▶ [EXTRACT TO READ]
* BEGIN *

This is where we check permissions for O_NOATIME, shouldn't we keep all
of those permission checks in the same place? build_open_flags() only
checks for flag validity.

> > +
> >  	return 0;
> >  }
> >  
> > diff --git a/include/linux/fcntl.h b/include/linux/fcntl.h
> > index d019df946cb2..5fac02479639 100644
> > --- a/include/linux/fcntl.h
> > +++ b/include/linux/fcntl.h
> > @@ -9,7 +9,7 @@
> >  	(O_RDONLY | O_WRONLY | O_RDWR | O_CREAT | O_EXCL | O_NOCTTY | O_TRUNC | \
> >  	 O_APPEND | O_NDELAY | O_NONBLOCK | O_NDELAY | __O_SYNC | O_DSYNC | \
> >  	 FASYNC	| O_DIRECT | O_LARGEFILE | O_DIRECTORY | O_NOFOLLOW | \
> > -	 O_NOATIME | O_CLOEXEC | O_PATH | __O_TMPFILE)
> > +	 O_NOATIME | O_CLOEXEC | O_PATH | __O_TMPFILE | O_ENCODED)
> >  
> >  #ifndef force_o_largefile
> >  #define force_o_largefile() (!IS_ENABLED(CONFIG_ARCH_32BIT_OFF_T))
> > diff --git a/include/uapi/asm-generic/fcntl.h b/include/uapi/asm-generic/fcntl.h
> > index 9dc0bf0c5a6e..8c5cbd5942e3 100644
> > --- a/include/uapi/asm-generic/fcntl.h
> > +++ b/include/uapi/asm-generic/fcntl.h
> > @@ -97,6 +97,10 @@
> >  #define O_NDELAY	O_NONBLOCK
> >  #endif
> >  
> > +#ifndef O_ENCODED
> > +#define O_ENCODED	040000000
> > +#endif
> 
> You should also define this for all of the architectures which don't use
> the generic O_* flag values. On alpha, O_PATH is equal to the value you
> picked (just be careful on sparc -- 0x4000000 is the next free bit, but
> it's used by FMODE_NONOTIFY.)

* END *

▶ [Rows from a dataset]
* BEGIN *

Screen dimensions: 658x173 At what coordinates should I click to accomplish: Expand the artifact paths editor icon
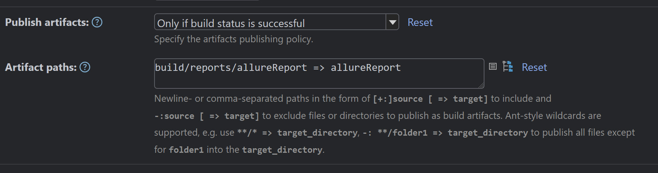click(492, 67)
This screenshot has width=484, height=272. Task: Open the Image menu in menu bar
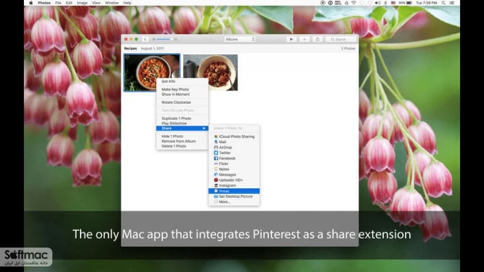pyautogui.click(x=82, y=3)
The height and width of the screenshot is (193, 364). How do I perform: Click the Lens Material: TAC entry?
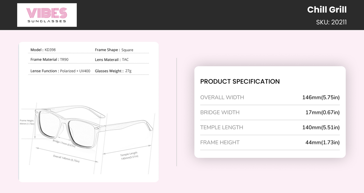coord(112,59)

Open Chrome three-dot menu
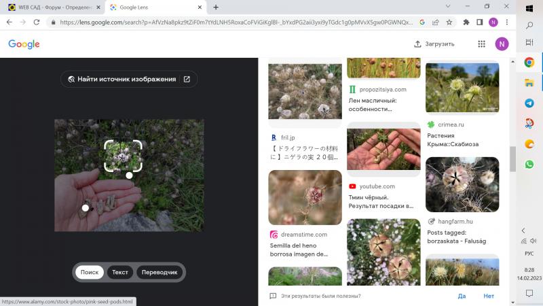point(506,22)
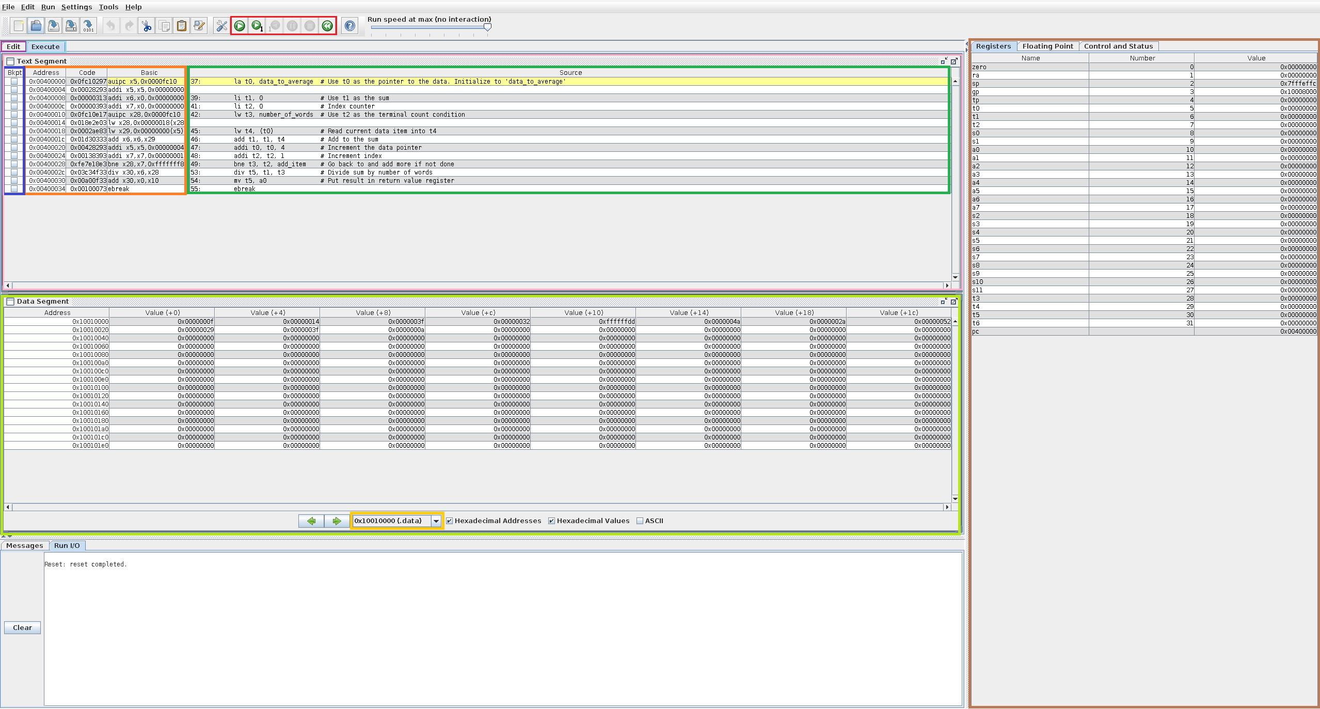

* END *

▶ [WHAT THIS EXERCISE ASKS]
1) Convert the rows into a numbered list, beginning at the line that contains "The height and" and continuing through the last row, omitting blank lines and pictures.
2) Carry on the kernel patch review about the O_ENCODED flag from its final sentence.
The kernel patch review and the rows are unrelated pieces of material.

▶ [RESPONSES FOR EACH TASK]
1)
1. The height and width of the screenshot is (193, 364). How do I perform: Click the Lens Material: TAC entry?
2. coord(112,59)
3. Open Chrome three-dot menu
4. point(506,22)

2)
Good catch, I'll fix that. Thanks!

^ permalink raw reply	[flat|nested] 42+ messages in thread

* Re: [PATCH man-pages] Document encoded I/O
  2019-10-30 22:46               ` Omar Sandoval
@ 2019-10-30 22:57                 ` Omar Sandoval
  0 siblings, 0 replies; 42+ messages in thread
From: Omar Sandoval @ 2019-10-30 22:57 UTC (permalink / raw)
  To: Aleksa Sarai
  Cc: Amir Goldstein, linux-fsdevel, Linux Btrfs, Dave Chinner,
	Jann Horn, Linux API, kernel-team, Theodore Tso

On Wed, Oct 30, 2019 at 03:46:06PM -0700, Omar Sandoval wrote:
> On Wed, Oct 23, 2019 at 11:12:03PM +1100, Aleksa Sarai wrote:
> > On 2019-10-23, Amir Goldstein <amir73il@gmail.com> wrote:
> > > > >
> > > > > No, I see why you choose to add the flag to open(2).
> > > > > I have no objection.
> > > > >
> > > > > I once had a crazy thought how to add new open flags
> > > > > in a non racy manner without adding a new syscall,
> > > > > but as you wrote, this is not relevant for O_ALLOW_ENCODED.
> > > > >
> > > > > Something like:
> > > > >
> > > > > /*
> > > > >  * Old kernels silently ignore unsupported open flags.
> > > > >  * New kernels that gets __O_CHECK_NEWFLAGS do
> > > > >  * the proper checking for unsupported flags AND set the
> > > > >  * flag __O_HAVE_NEWFLAGS.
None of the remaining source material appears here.